* **Text**:
[start]
Scriptural texts were translated into the VERNACULAR as early as the eighth century (in Anglo-Saxon England), generally as glosses, but many of the major developments in vernacular translation took place from the fourteenth to the sixteenth century, beginning with John Wycliffe, who made the first complete translation of the Bible into English; the German translation made by Martin Luther in the 1520s is still in use today.

(https://www.bl.uk/catalogues/illuminatedmanuscripts/glossary.asp)

 

 

 

 

 

 

 

 

Books of Hours

A book, also called a primer or horae, for use in private devotions. Its central text, the Little Office of the Blessed Virgin (or Hours of the Virgin), is modelled on the DIVINE OFFICE and represents a shorter version of the devotions performed at the eight canonical hours. The text, known from the tenth century, was originally read only by ecclesiastics; it entered into more popular use by the end of the twelfth century, often being attached to the PSALTER, the book more commonly used for private devotions before the emergence of the book of hours. The private recitation of the Little Office of the Virgin is an expression of the LAY person's desire to imitate the prayer-life of the religious.

The Little Office of the Virgin gradually acquired other elements: a liturgical CALENDAR, a LITANY OF THE SAINTS, SUFFRAGES, the Office of the Dead (which had emerged by the ninth century), the Penitential Psalms (Psalms 6, 31, 37, 50, 101, 129, and 142, which were first included in books of hours in the thirteenth century), the Gradual Psalms (Psalms 119-133), and prayers. Additional offices, such as the Short Office of the Cross, Hours of the Holy Spirit, Hours of the Trinity, and Hours of the Passion, could also form part of a book of hours. The book of hours took its standard form in the thirteenth century and continued in general use until the sixteenth century, enjoying particular popularity in France and Flanders. The texts of books of hours vary slightly in accordance with USE.
[end]
* **Listing**:
[start]
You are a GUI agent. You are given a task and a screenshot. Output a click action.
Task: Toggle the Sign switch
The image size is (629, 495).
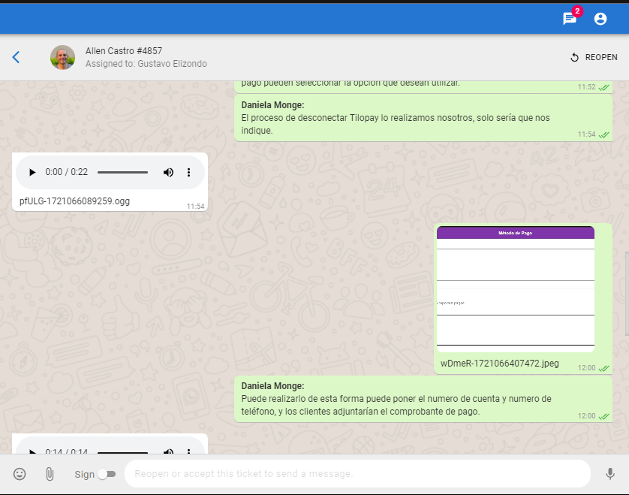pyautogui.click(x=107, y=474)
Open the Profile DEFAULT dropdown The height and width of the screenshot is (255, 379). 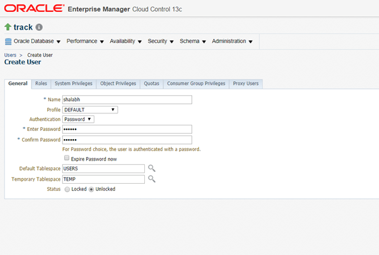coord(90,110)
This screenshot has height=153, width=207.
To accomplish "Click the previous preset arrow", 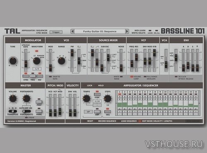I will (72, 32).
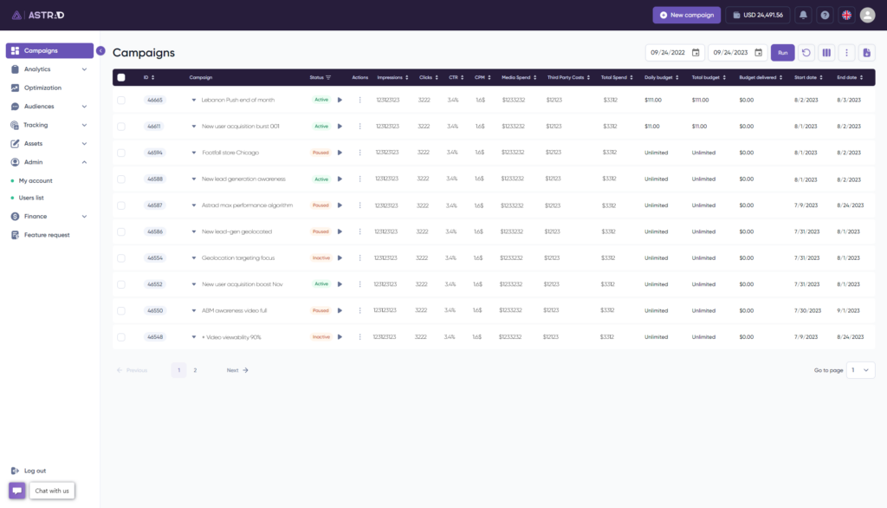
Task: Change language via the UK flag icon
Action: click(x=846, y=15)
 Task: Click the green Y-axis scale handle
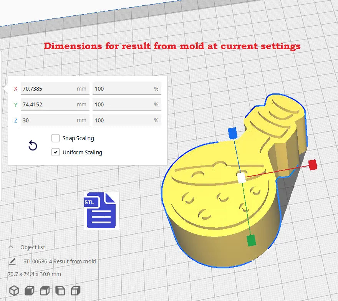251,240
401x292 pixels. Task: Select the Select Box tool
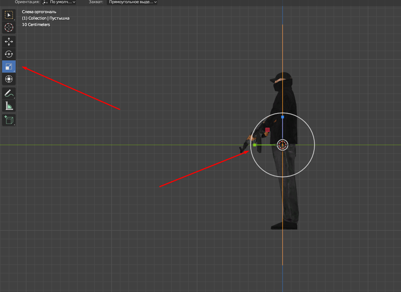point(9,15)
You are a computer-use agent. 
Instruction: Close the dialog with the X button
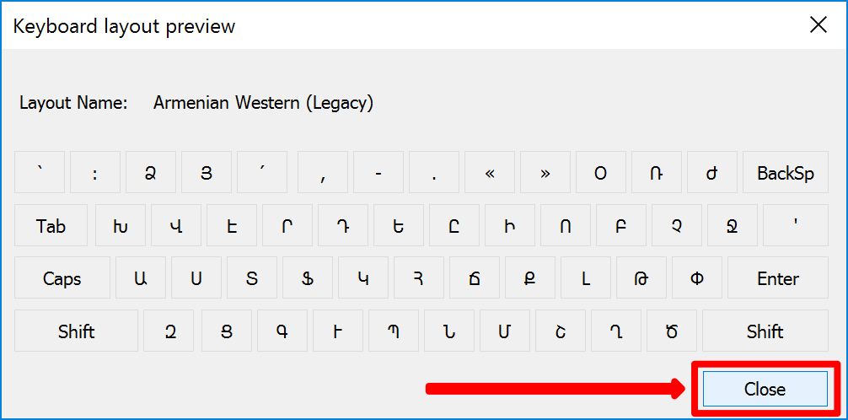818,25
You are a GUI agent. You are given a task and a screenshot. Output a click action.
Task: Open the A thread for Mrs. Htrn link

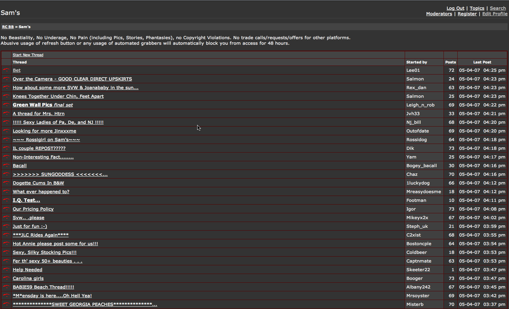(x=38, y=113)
[end]
[start]
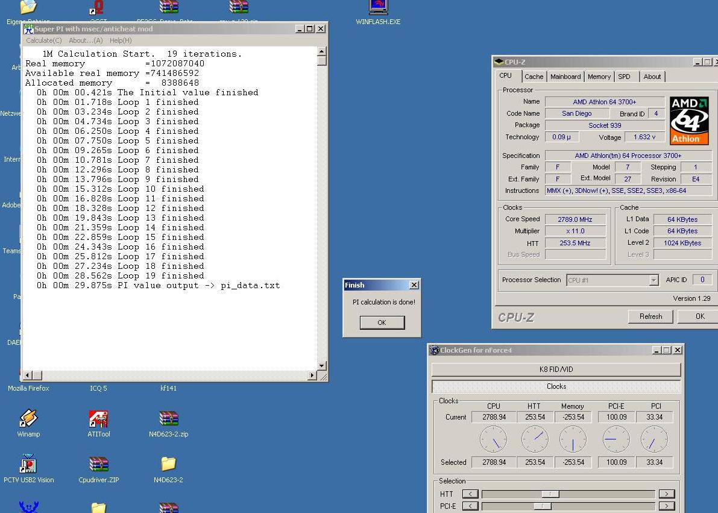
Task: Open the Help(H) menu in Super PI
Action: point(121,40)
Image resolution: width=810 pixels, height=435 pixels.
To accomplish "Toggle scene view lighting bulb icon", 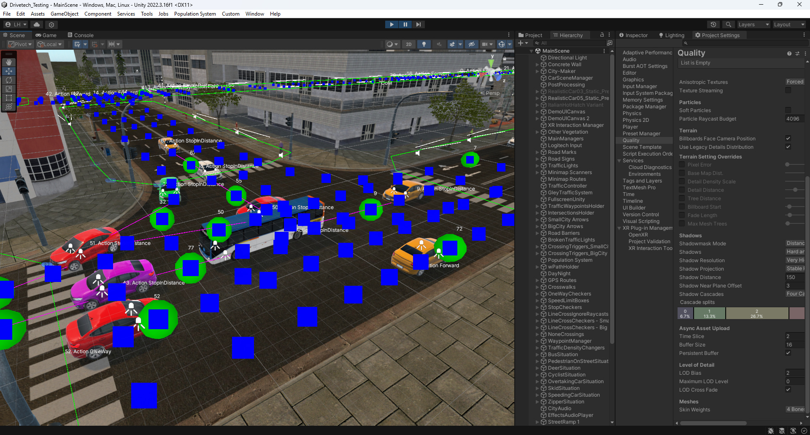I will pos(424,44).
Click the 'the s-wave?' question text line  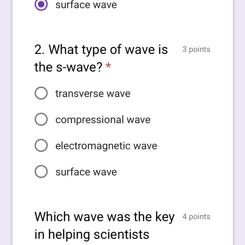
[end]
* **Required work**:
(a) In the glossary text on books of hours, rewrite the paragraph beginning "The Little Office of the Virgin gradually acquired" as a bulleted list, keeping its main facts.
(b) Pick up the glossary text on books of hours after its final sentence and write what comes next.

* **Answer set**:
(a)
- Elements added over time to the Little Office of the Virgin:
  - a liturgical calendar
  - a litany of the saints
  - suffrages
  - the Office of the Dead, which had emerged by the ninth century
  - the Penitential Psalms (Psalms 6, 31, 37, 50, 101, 129, and 142), first included in books of hours in the thirteenth century
  - the Gradual Psalms (Psalms 119-133)
  - prayers
- Other offices that could be included:
  - the Short Office of the Cross
  - the Hours of the Holy Spirit
  - the Hours of the Trinity
  - the Hours of the Passion
- The book of hours took its standard form in the thirteenth century.
- It stayed in general use until the sixteenth century.
- It was especially popular in France and Flanders.
- Its texts vary slightly according to use.

(b)
Books of hours were medieval best-sellers and have survived in relatively high quantity. They are nearly always illuminated, in a manner commensurate with the PATRON'S budget, and often contain a MINIATURE or set of miniatures for each major textual division. These subjects include scenes from the life of the Virgin, Christ, and King David, depictions of the saints and themes relating to death and judgment. The patron was also sometimes portrayed. Decorated letters as well as images can be found in books of hours.

(https://www.bl.uk/catalogues/illuminatedmanuscripts/glossary.asp)

 

Breviary

A SERVICE BOOK containing the texts necessary for the celebration of the DIVINE OFFICE. A breviary is often adorned with DECORATED or HISTORIATED INITIALS, and more luxurious copies may contain MINIATURES depicting biblical scenes or the performance of the office.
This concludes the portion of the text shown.